━━━ MATERIAL TO PROCESS ━━━

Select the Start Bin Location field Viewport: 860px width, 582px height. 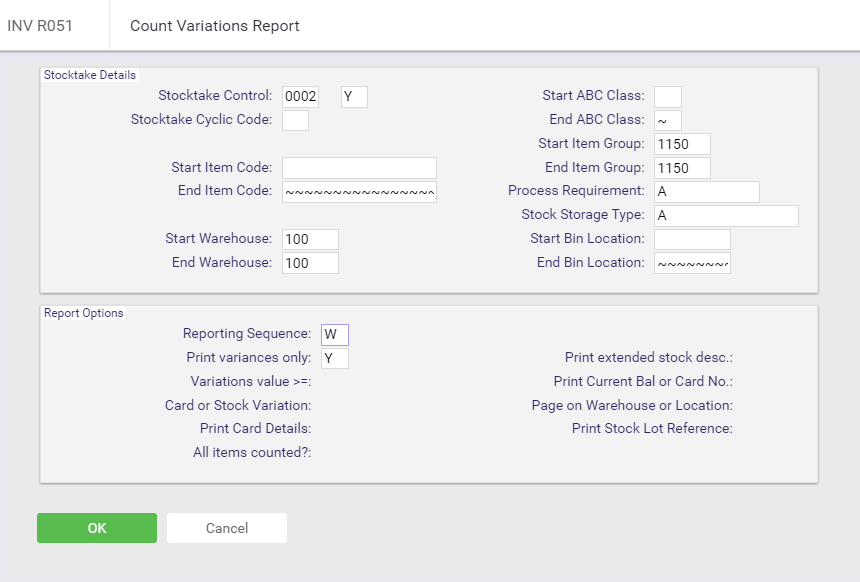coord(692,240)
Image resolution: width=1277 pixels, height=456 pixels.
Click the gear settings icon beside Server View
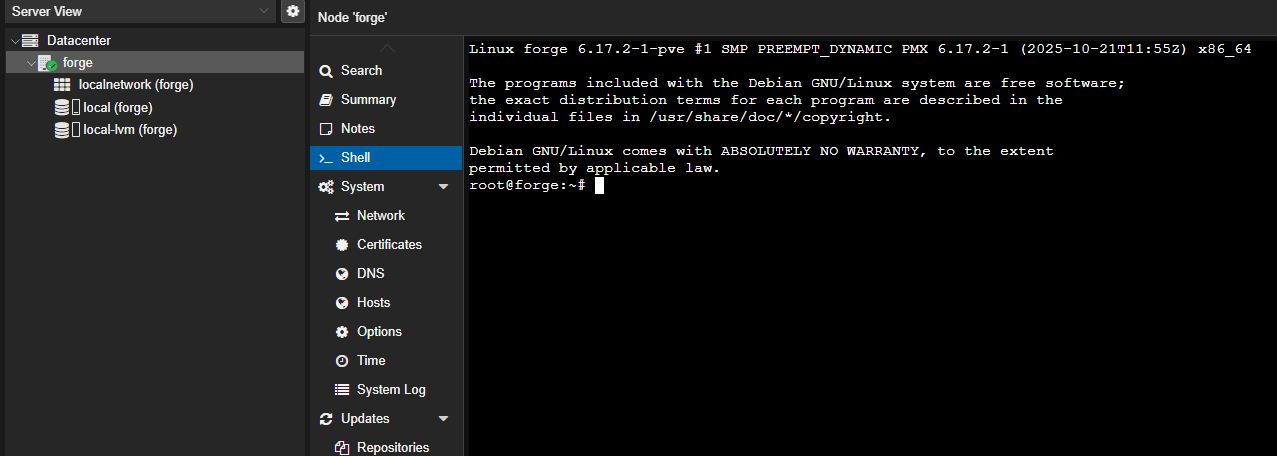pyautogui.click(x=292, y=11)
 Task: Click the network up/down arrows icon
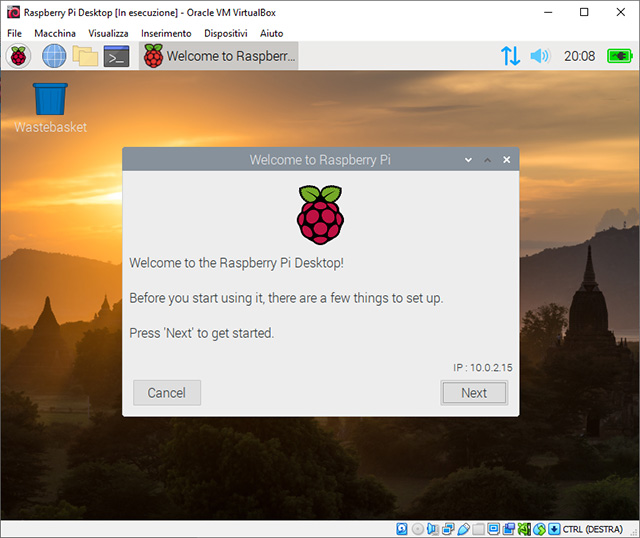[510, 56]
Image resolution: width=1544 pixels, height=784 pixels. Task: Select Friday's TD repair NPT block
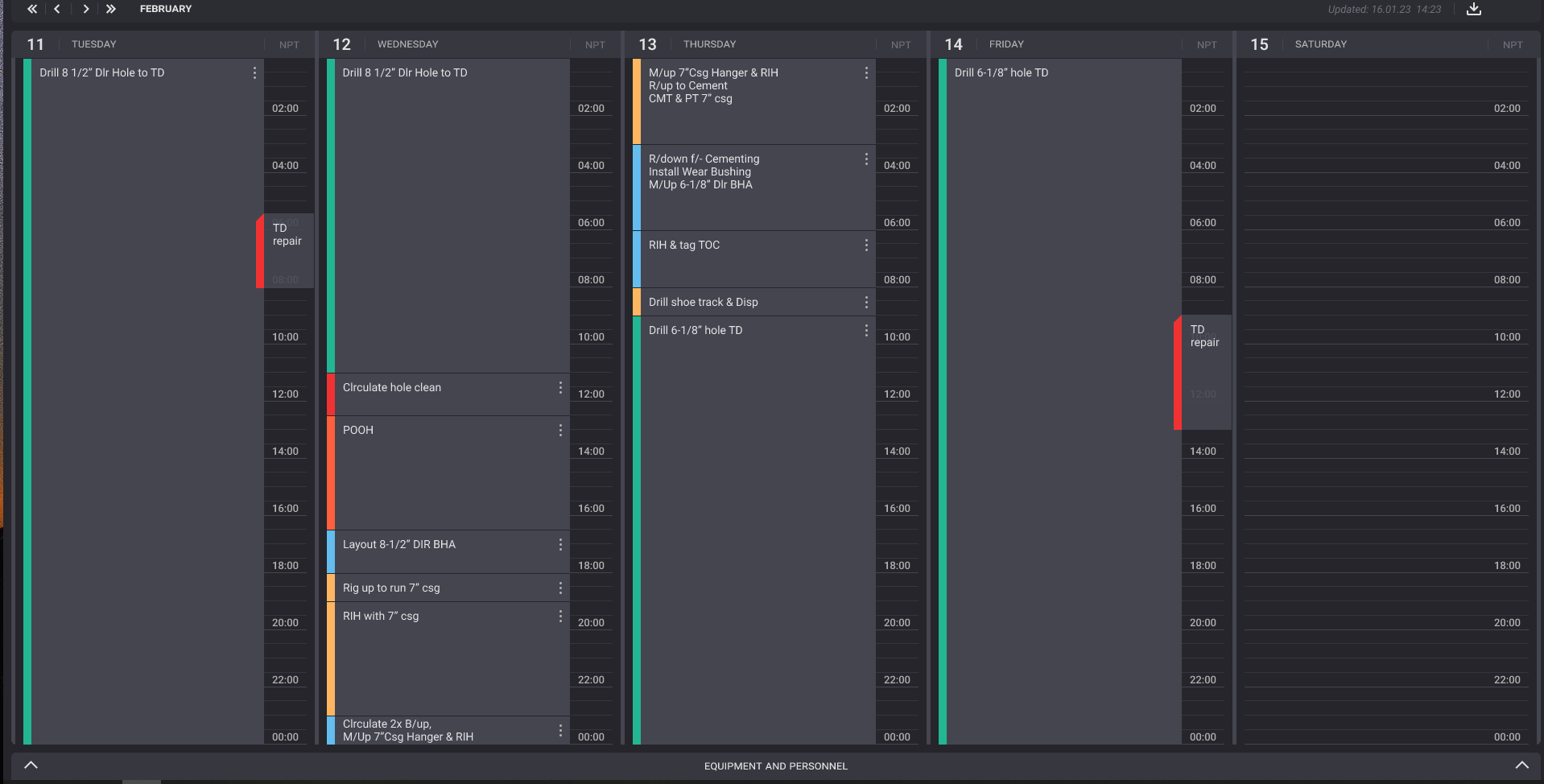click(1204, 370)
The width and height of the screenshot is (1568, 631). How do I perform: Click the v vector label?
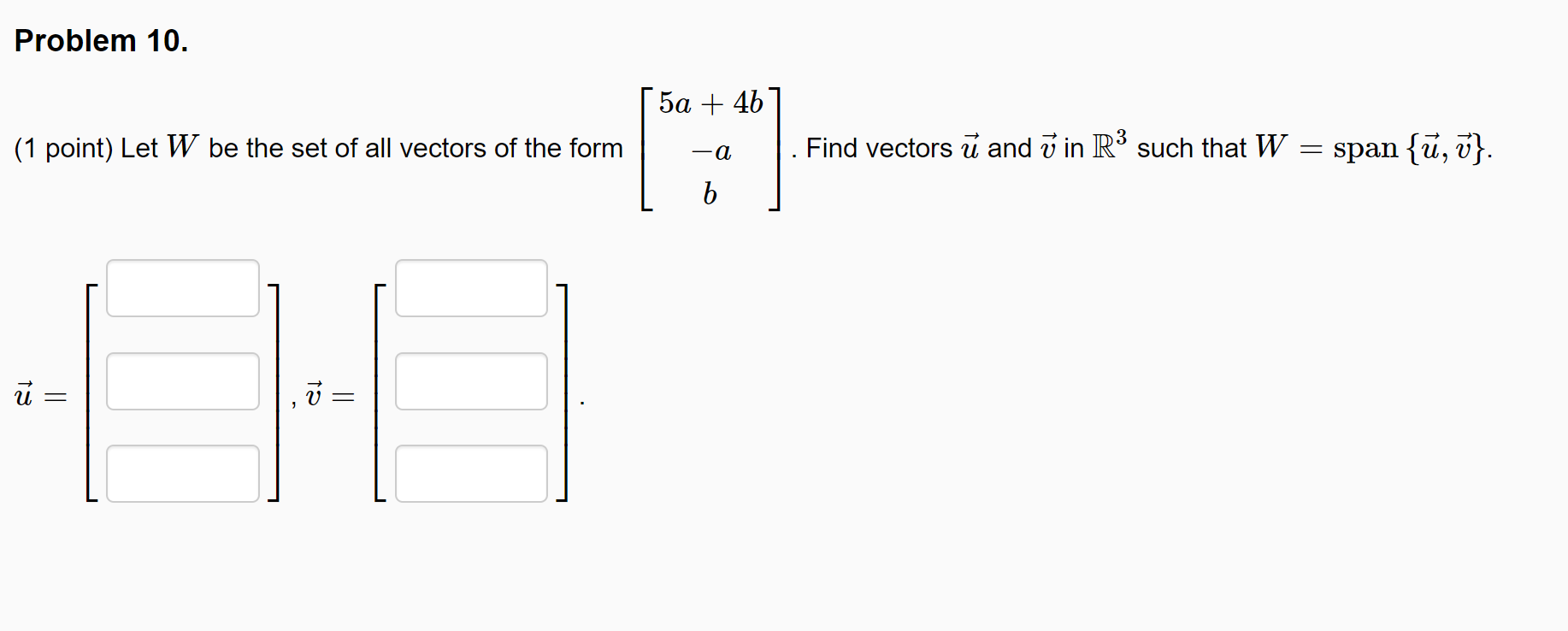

━━━
━━━ MATERIAL TO PROCESS ━━━

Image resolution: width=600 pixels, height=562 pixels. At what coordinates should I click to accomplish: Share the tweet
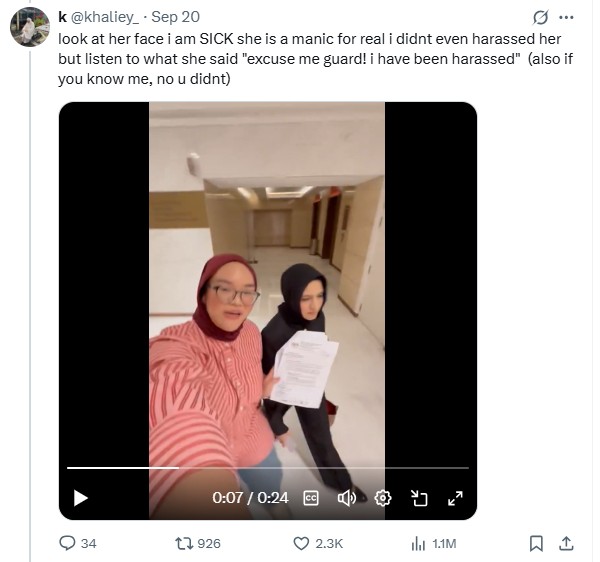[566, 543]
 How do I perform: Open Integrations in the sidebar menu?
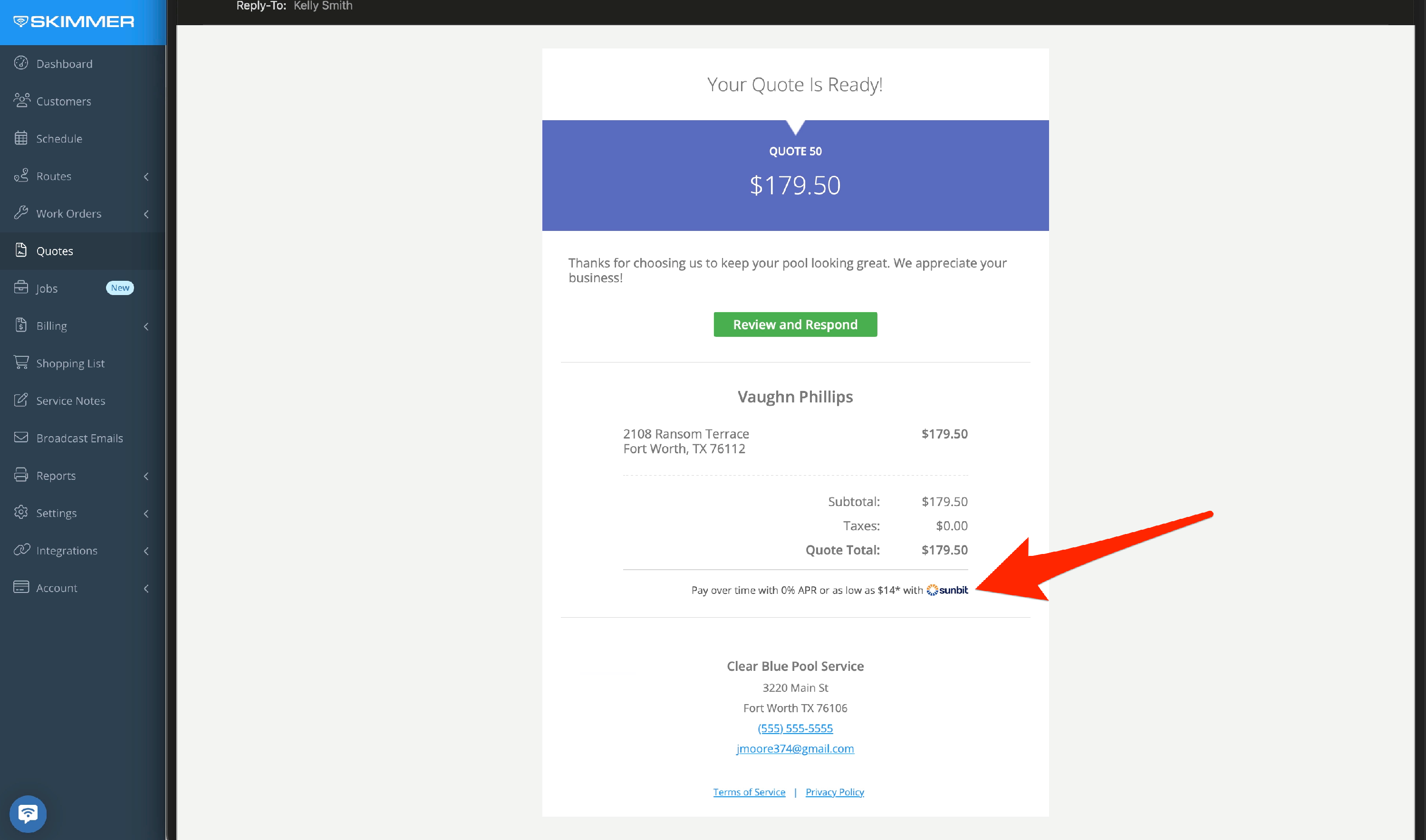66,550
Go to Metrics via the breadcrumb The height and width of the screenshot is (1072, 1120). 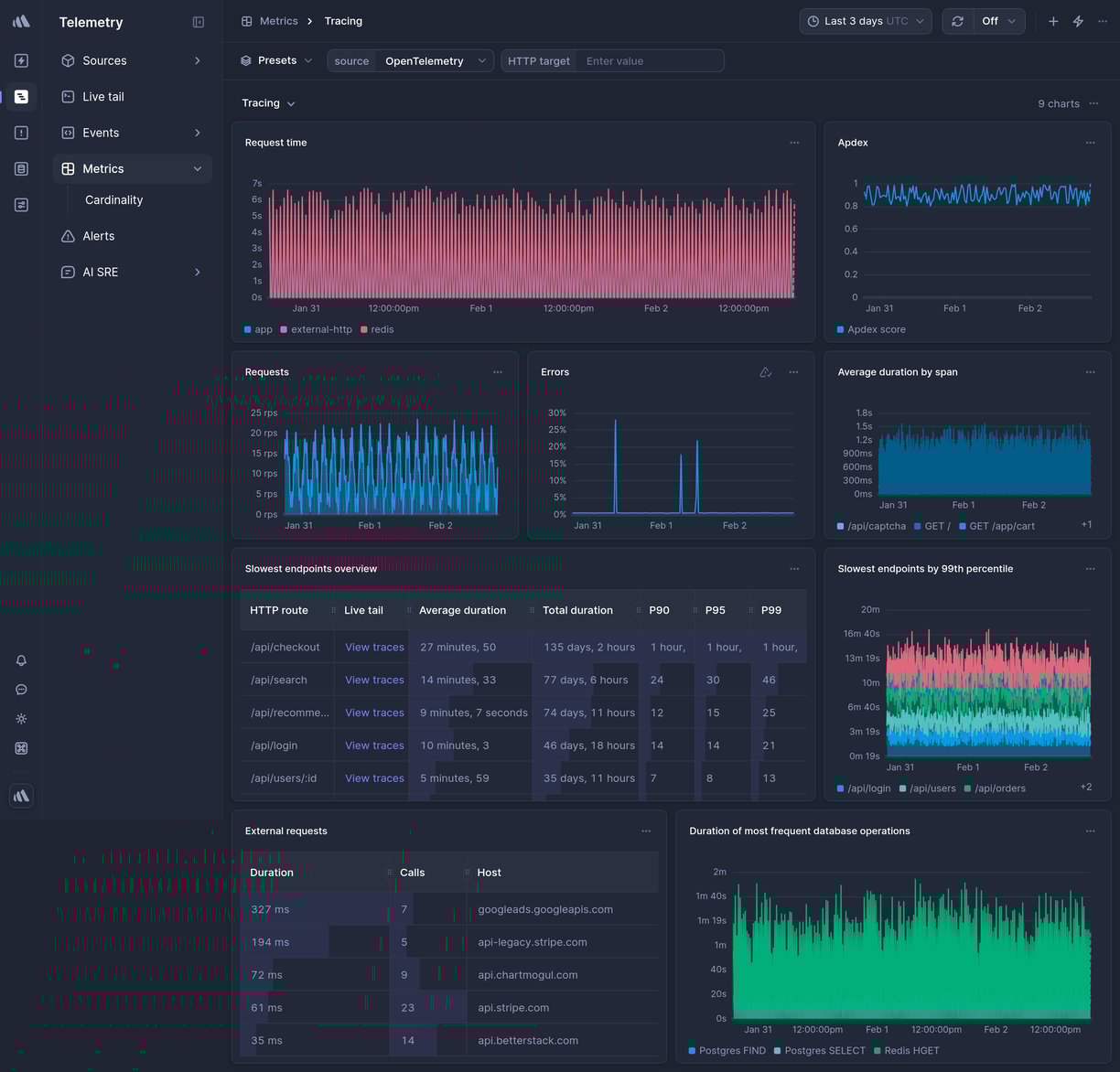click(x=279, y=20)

━━━

▶ OBJECTIVE
Write out the lines from the one containing "Image resolution: width=1277" through the one containing "The width and", inclusive, precisely as they stand. Omit the pictures from your answer.

▶ CORRECT RESPONSE
Image resolution: width=1277 pixels, height=456 pixels.
Click the gear settings icon beside Server View
pyautogui.click(x=292, y=11)
 Task: Click the network up/down arrows icon
[510, 56]
Image resolution: width=1544 pixels, height=784 pixels. Task: Select Friday's TD repair NPT block
click(1204, 370)
The width and height of the screenshot is (1568, 631). How do I perform: Click the v vector label?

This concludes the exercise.